EXCERPT —
.....

Convert a Google Takeout zip file containing Google Keep notes to a directory of text files, suitable for import into systems such as Evernote
Use Google Takeout to get a zip file, which will contain your Keep notes
NOTE: Be sure that only Keep files are included in the Google Takeout zip file, not contacts or any other Google data
Usage:
simple usage: python keepToText.py zipFile
full usage: python keepToText.py [-h] [--encoding ENCODING] [--system-encoding] [--format {Evernote,CintaNotes,StandardNotes}] zipFile
By default, the text files will be placed in a directory called Text
, under the same
directory as the zip file. You may import that folder into Evernote.
If you specify --format CintaNotes
, a single cintanotes.xml
file containing all your notes will be
created in the same directory as the zip file. You may import that file into CintaNotes.
If you specify --format StandardNotes
, a single standardnotes-from-keep.txt
file containing all your
notes will be created in the same directory as the zip file. You may import that file into Standard Notes.

.....

DATA FOR ANALYSIS —
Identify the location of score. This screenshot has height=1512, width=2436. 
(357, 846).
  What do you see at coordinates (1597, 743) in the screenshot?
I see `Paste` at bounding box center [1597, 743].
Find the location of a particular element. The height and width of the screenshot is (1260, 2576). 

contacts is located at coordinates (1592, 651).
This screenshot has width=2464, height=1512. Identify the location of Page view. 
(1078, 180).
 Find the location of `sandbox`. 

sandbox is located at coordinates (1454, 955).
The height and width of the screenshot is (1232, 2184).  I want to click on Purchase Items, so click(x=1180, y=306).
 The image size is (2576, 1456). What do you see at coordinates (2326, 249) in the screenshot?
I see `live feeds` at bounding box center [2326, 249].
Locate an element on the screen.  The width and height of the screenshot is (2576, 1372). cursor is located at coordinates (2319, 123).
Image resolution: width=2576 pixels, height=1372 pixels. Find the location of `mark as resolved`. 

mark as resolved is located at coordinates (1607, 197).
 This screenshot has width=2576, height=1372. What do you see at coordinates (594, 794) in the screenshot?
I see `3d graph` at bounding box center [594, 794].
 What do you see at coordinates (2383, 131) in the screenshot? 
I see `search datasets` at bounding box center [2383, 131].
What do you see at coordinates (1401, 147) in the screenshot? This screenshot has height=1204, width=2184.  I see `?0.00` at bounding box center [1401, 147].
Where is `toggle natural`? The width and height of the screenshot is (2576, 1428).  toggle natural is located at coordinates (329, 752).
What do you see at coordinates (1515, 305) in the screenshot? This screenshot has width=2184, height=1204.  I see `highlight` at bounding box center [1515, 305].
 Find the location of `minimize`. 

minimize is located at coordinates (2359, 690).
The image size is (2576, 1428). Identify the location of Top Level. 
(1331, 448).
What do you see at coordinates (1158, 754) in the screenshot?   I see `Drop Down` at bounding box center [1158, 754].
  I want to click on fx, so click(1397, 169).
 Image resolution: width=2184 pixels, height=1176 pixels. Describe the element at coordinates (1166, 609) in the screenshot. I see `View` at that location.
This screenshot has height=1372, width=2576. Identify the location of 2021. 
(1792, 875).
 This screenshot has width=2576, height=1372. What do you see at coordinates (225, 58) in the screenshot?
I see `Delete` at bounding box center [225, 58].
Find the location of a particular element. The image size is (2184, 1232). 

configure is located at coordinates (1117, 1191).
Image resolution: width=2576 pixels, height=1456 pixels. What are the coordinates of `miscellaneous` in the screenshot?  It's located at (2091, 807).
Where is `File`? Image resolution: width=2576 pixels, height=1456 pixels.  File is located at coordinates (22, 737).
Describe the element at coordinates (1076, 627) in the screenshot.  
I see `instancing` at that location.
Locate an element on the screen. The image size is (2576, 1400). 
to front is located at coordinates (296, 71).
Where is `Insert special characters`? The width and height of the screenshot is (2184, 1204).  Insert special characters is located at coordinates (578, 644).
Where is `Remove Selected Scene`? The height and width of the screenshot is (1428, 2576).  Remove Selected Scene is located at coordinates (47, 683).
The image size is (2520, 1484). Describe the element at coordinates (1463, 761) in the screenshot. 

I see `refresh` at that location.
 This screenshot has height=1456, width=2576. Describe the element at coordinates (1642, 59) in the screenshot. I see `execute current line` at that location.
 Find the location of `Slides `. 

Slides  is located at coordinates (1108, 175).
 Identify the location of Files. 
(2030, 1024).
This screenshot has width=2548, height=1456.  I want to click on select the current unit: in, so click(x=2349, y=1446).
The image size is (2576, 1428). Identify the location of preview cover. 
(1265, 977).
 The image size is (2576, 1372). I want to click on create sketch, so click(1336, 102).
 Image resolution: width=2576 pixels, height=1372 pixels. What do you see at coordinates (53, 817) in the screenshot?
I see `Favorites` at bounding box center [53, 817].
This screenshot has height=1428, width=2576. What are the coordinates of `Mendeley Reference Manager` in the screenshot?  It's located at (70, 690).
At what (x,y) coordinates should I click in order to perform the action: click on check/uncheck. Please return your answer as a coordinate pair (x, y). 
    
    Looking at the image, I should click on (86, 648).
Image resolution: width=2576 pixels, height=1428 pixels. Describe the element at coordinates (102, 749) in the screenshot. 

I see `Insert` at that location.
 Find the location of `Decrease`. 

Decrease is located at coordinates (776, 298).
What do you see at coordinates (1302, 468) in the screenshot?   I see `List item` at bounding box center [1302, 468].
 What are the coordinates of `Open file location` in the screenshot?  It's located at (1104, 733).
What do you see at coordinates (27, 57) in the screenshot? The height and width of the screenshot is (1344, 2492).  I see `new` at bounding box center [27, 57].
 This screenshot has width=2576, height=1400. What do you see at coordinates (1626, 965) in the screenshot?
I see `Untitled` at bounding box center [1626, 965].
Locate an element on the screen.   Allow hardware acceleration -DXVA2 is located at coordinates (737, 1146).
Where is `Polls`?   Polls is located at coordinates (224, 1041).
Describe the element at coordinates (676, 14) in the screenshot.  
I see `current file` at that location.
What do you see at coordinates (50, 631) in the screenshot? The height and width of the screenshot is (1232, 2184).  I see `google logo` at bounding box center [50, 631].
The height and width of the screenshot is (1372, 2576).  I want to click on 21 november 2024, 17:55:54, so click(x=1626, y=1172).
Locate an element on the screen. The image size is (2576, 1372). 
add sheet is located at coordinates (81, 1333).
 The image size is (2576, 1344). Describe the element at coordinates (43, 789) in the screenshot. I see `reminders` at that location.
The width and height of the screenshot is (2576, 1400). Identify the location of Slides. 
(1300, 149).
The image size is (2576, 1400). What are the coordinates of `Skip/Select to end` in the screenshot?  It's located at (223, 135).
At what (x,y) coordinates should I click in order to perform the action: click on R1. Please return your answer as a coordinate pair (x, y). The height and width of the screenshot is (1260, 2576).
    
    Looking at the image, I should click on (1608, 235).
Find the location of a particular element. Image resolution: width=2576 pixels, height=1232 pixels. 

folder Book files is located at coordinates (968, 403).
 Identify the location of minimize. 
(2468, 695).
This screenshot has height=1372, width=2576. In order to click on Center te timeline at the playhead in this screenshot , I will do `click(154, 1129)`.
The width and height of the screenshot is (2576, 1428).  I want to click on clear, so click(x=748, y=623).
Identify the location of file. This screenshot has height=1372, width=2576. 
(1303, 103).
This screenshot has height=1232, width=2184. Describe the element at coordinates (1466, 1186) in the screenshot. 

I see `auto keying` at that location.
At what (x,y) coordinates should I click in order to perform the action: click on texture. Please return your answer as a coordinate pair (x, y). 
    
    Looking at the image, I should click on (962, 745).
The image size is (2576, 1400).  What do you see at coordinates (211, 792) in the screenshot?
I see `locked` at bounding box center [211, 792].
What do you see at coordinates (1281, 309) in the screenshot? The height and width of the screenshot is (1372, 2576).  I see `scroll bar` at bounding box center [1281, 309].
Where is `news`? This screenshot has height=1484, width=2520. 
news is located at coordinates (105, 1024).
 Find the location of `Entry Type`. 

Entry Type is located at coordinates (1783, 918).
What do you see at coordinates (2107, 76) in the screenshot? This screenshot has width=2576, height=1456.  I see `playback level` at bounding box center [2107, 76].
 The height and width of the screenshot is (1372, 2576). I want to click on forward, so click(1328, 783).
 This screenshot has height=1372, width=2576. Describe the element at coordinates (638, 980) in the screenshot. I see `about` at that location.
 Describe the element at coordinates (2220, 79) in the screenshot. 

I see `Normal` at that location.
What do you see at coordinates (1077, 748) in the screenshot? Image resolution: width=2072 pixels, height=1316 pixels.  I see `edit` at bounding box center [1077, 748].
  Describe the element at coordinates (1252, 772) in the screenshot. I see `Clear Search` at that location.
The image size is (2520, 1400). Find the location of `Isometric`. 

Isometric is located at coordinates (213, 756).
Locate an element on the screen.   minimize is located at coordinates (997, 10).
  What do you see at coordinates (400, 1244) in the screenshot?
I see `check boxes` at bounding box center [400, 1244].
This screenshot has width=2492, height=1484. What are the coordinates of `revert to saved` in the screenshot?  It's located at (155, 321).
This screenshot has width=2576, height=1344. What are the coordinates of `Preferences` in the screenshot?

.....

TASK REQUIREMENTS —
In the usage notes for converting Google Keep notes to text files, where are the text files placed by default?

ANSWER SPACE —
In a directory called Text, under the same directory as the zip file.